### TASK ITEM
Once the line containing "You are a GUI" is found, please copy it and all lines after it through the end of the records, exactly, leaving out pictures.

============

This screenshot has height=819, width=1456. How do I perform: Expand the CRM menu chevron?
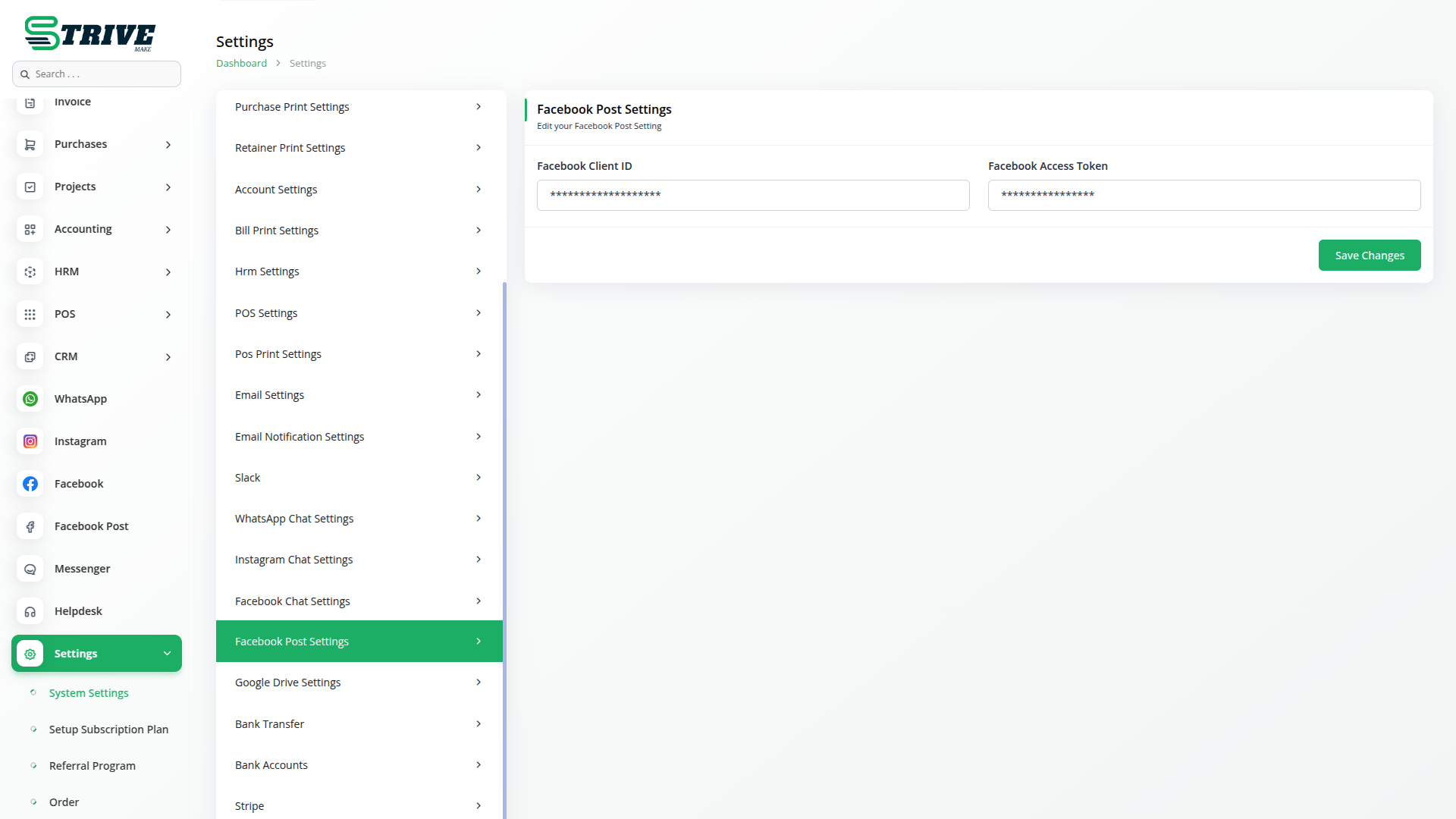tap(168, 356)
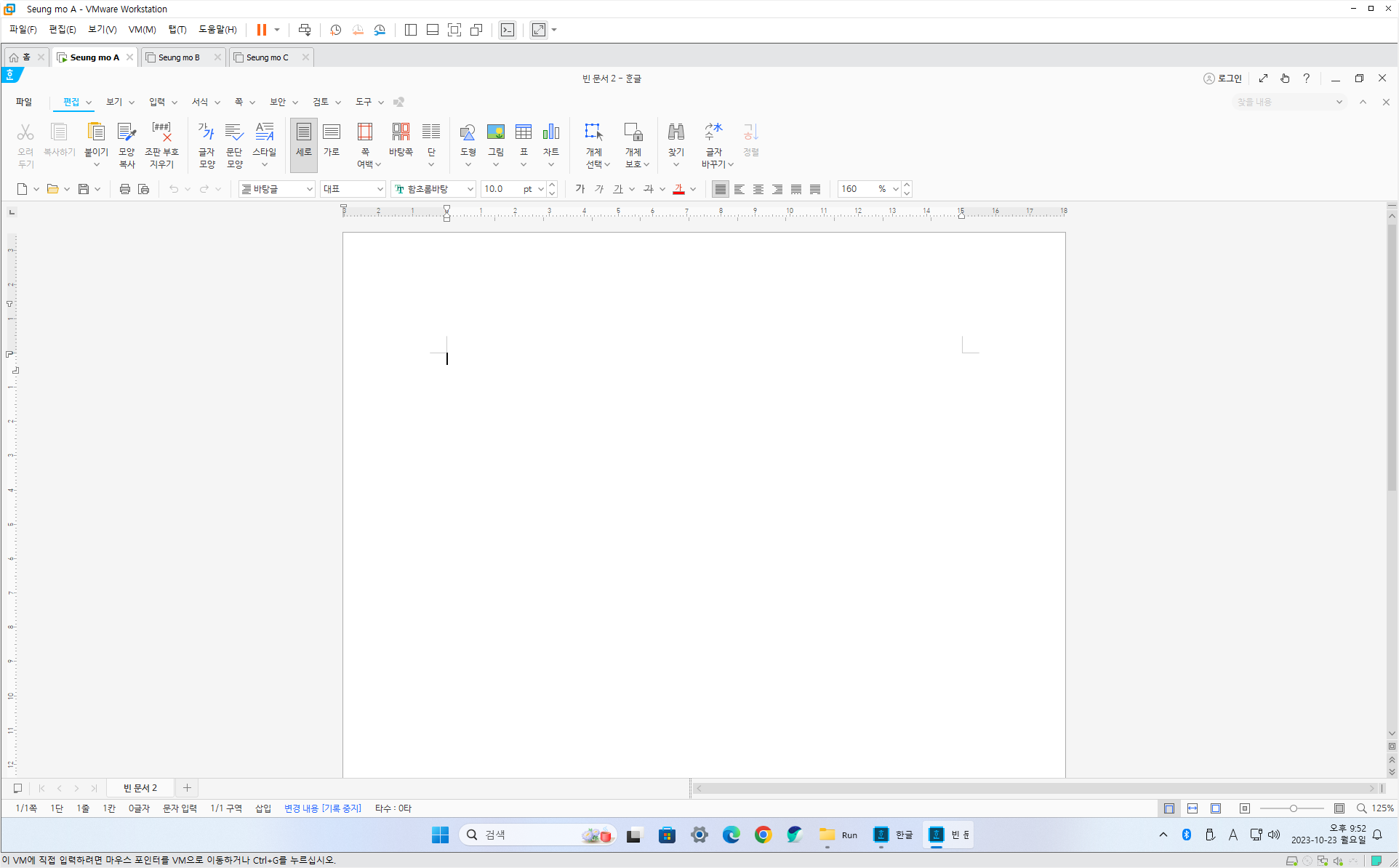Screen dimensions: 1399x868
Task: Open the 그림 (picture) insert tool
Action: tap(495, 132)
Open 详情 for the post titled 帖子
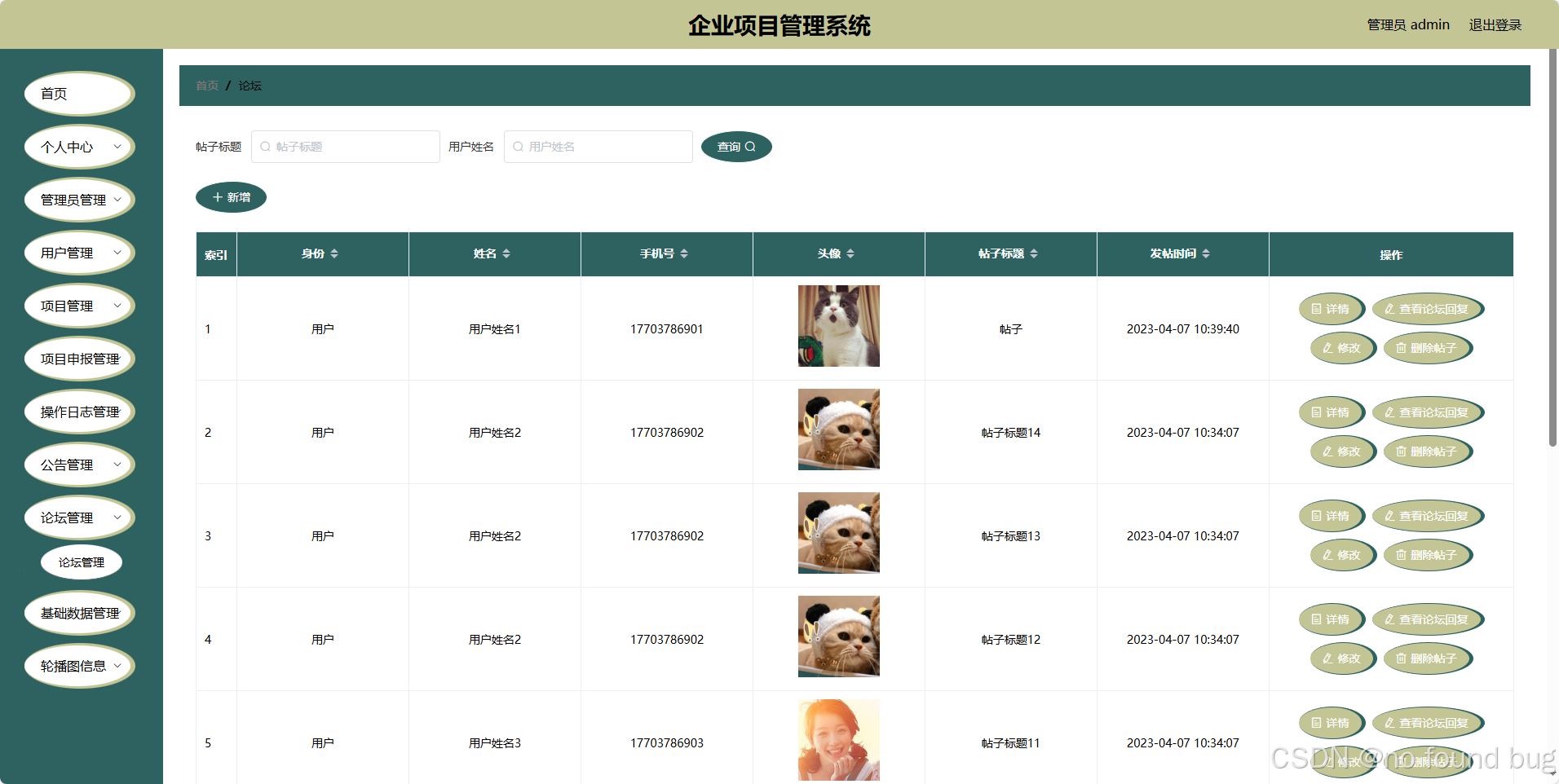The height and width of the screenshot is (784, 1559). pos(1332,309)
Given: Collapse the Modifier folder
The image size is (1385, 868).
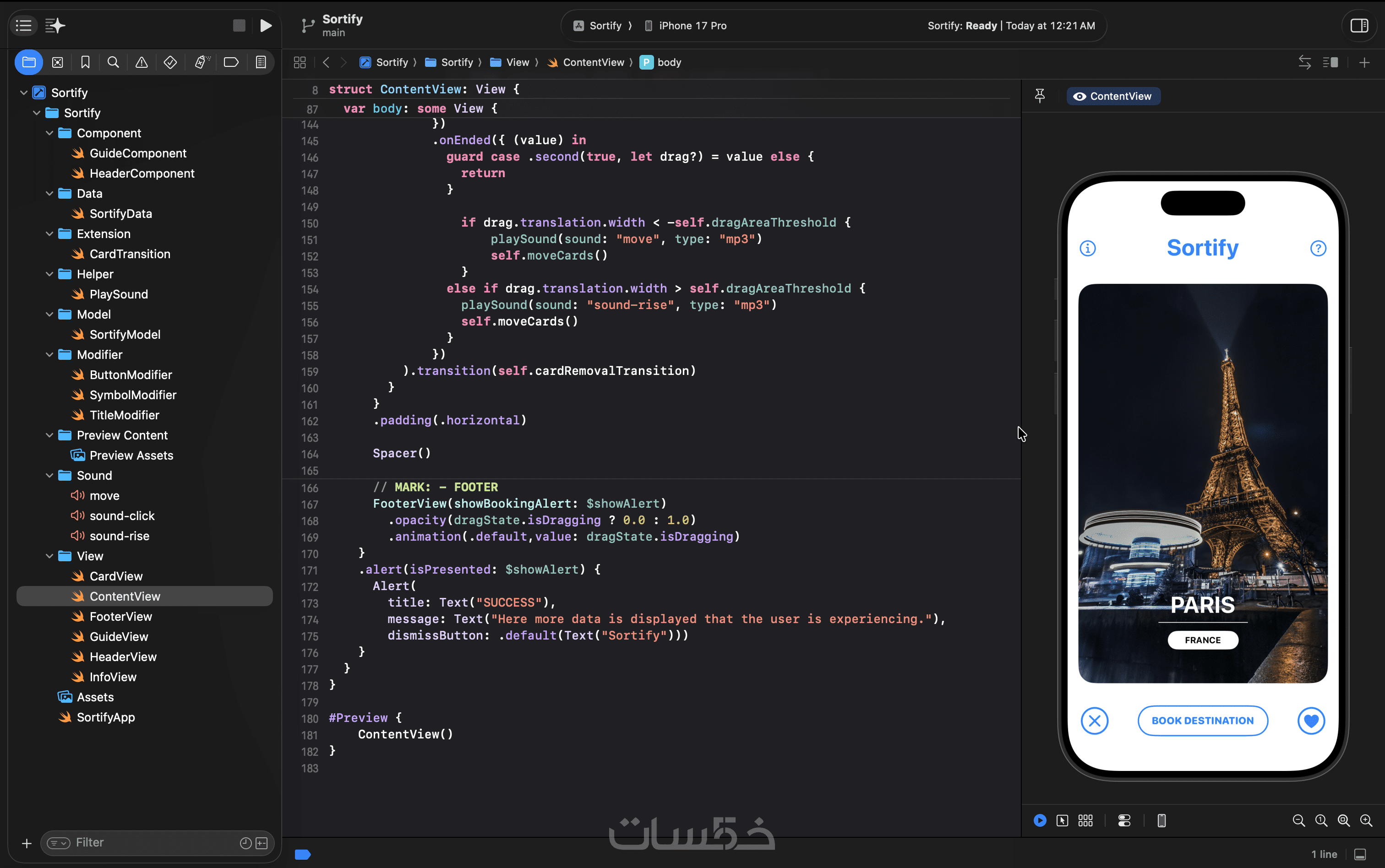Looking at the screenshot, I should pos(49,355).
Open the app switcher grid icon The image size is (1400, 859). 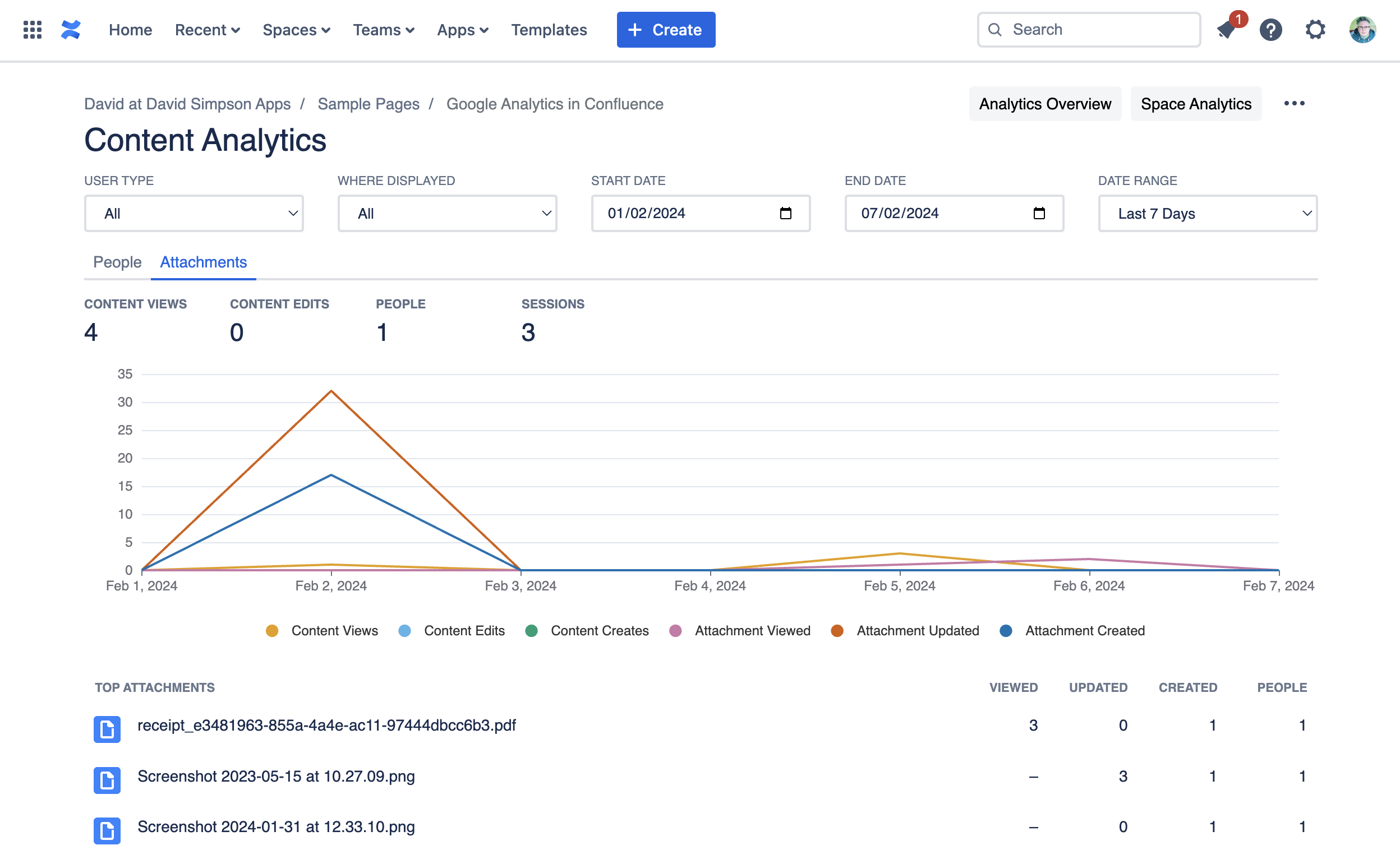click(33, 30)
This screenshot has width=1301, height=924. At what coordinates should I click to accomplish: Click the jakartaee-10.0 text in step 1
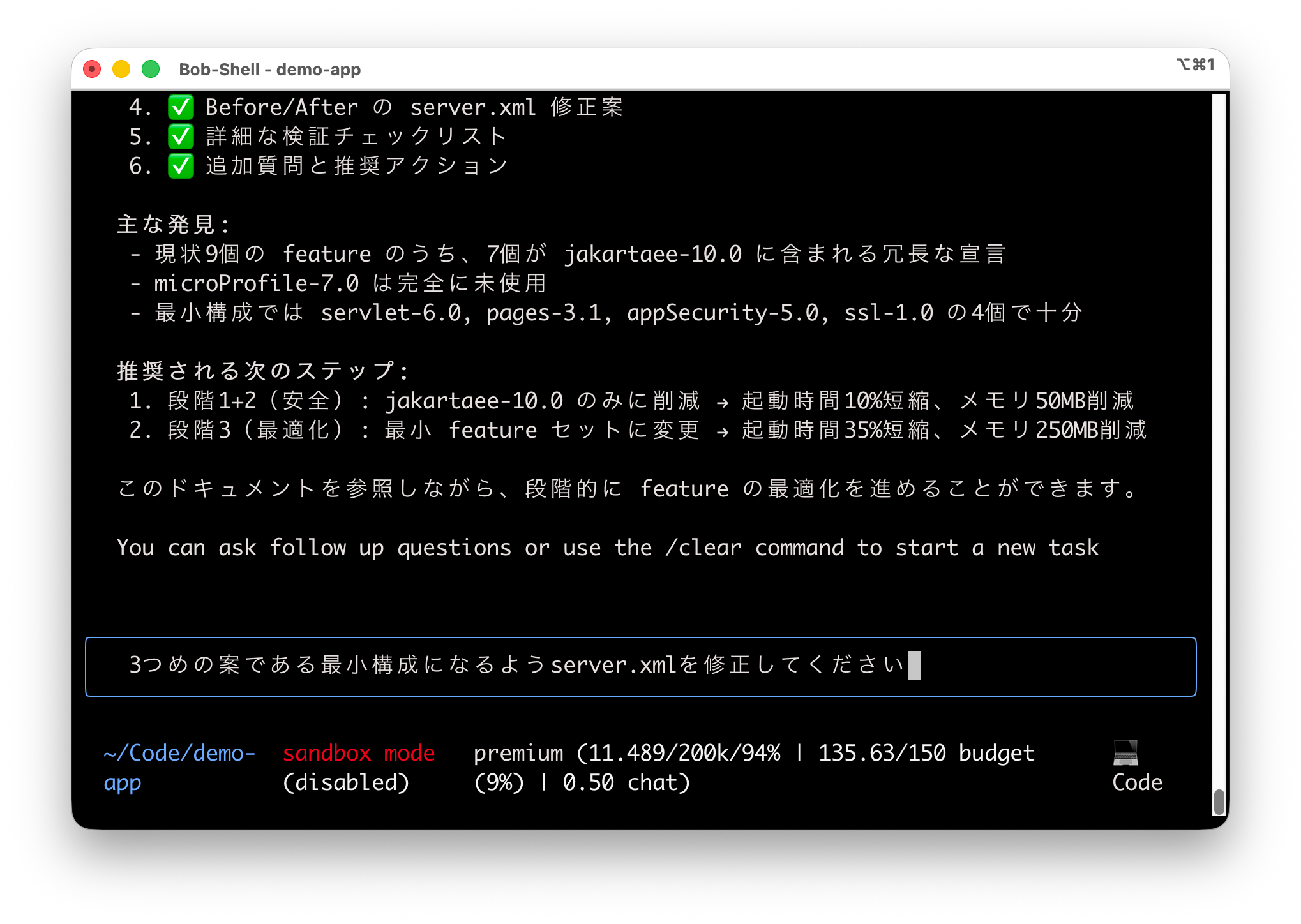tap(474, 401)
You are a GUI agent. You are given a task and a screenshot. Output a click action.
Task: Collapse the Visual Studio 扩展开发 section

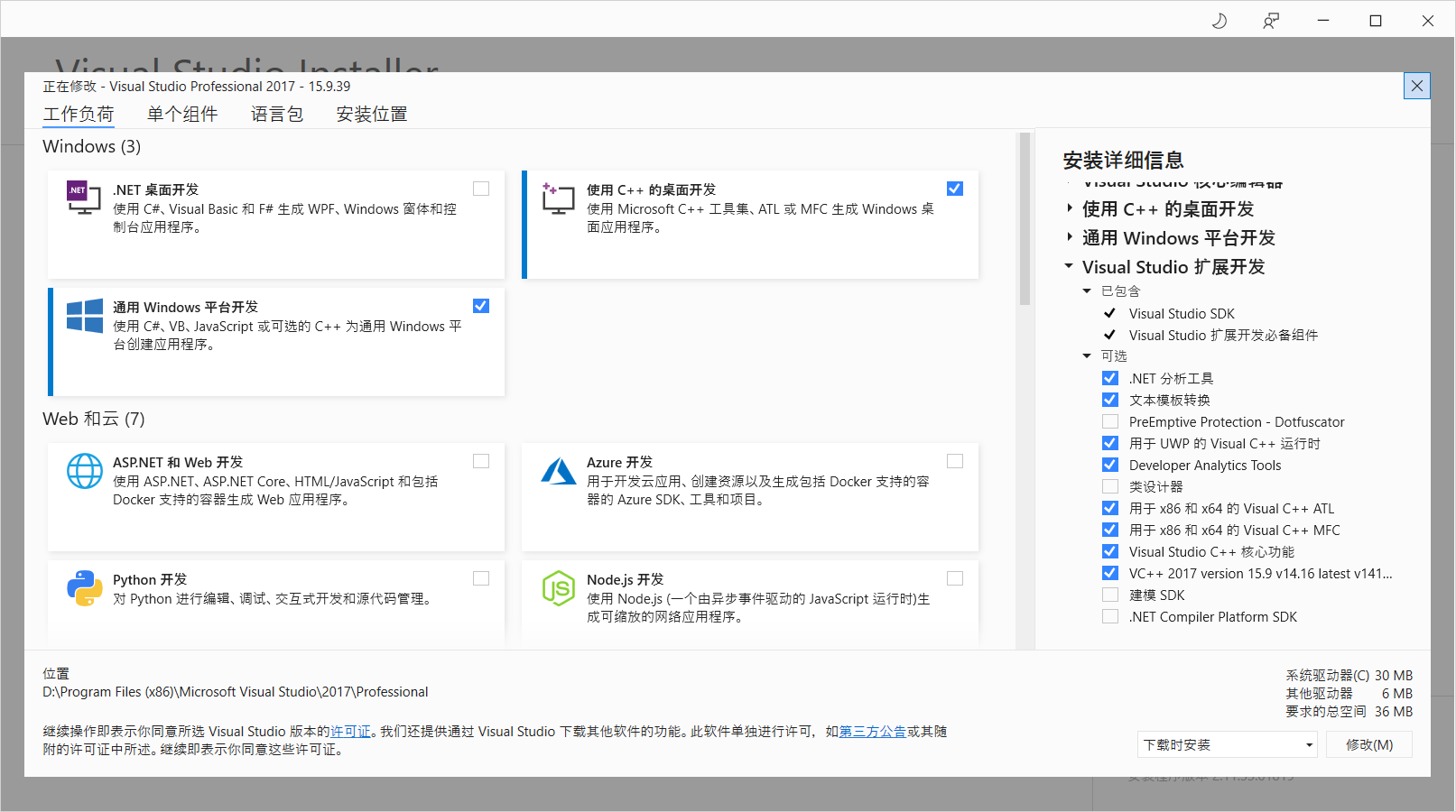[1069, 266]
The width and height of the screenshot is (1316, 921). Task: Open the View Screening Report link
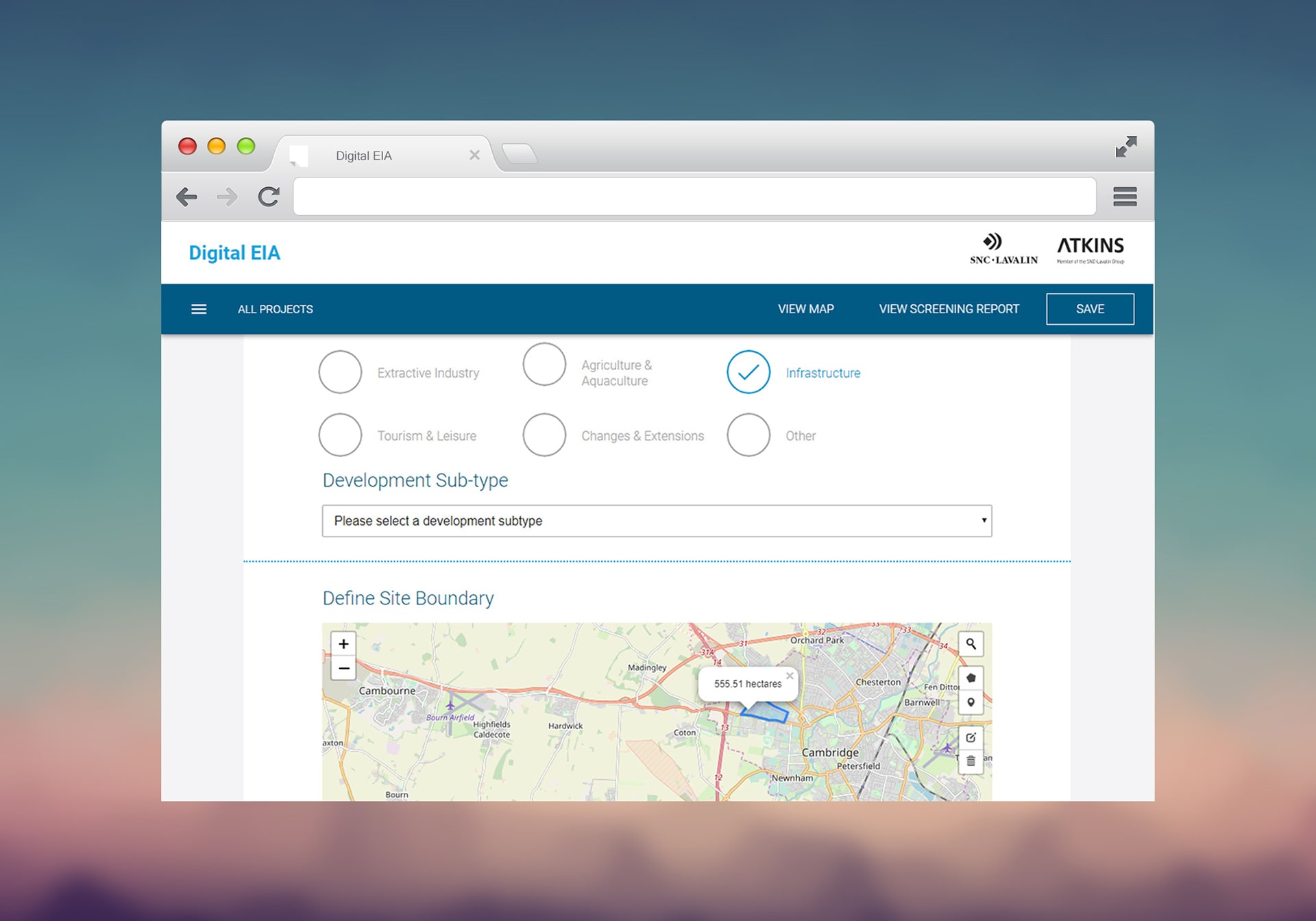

============

### ANSWER AREA
You are a GUI agent. You are given a task and a screenshot. Output a click action.
Task: Collapse the Visual Studio 扩展开发 section

[1069, 266]
The width and height of the screenshot is (1316, 921). Task: Open the View Screening Report link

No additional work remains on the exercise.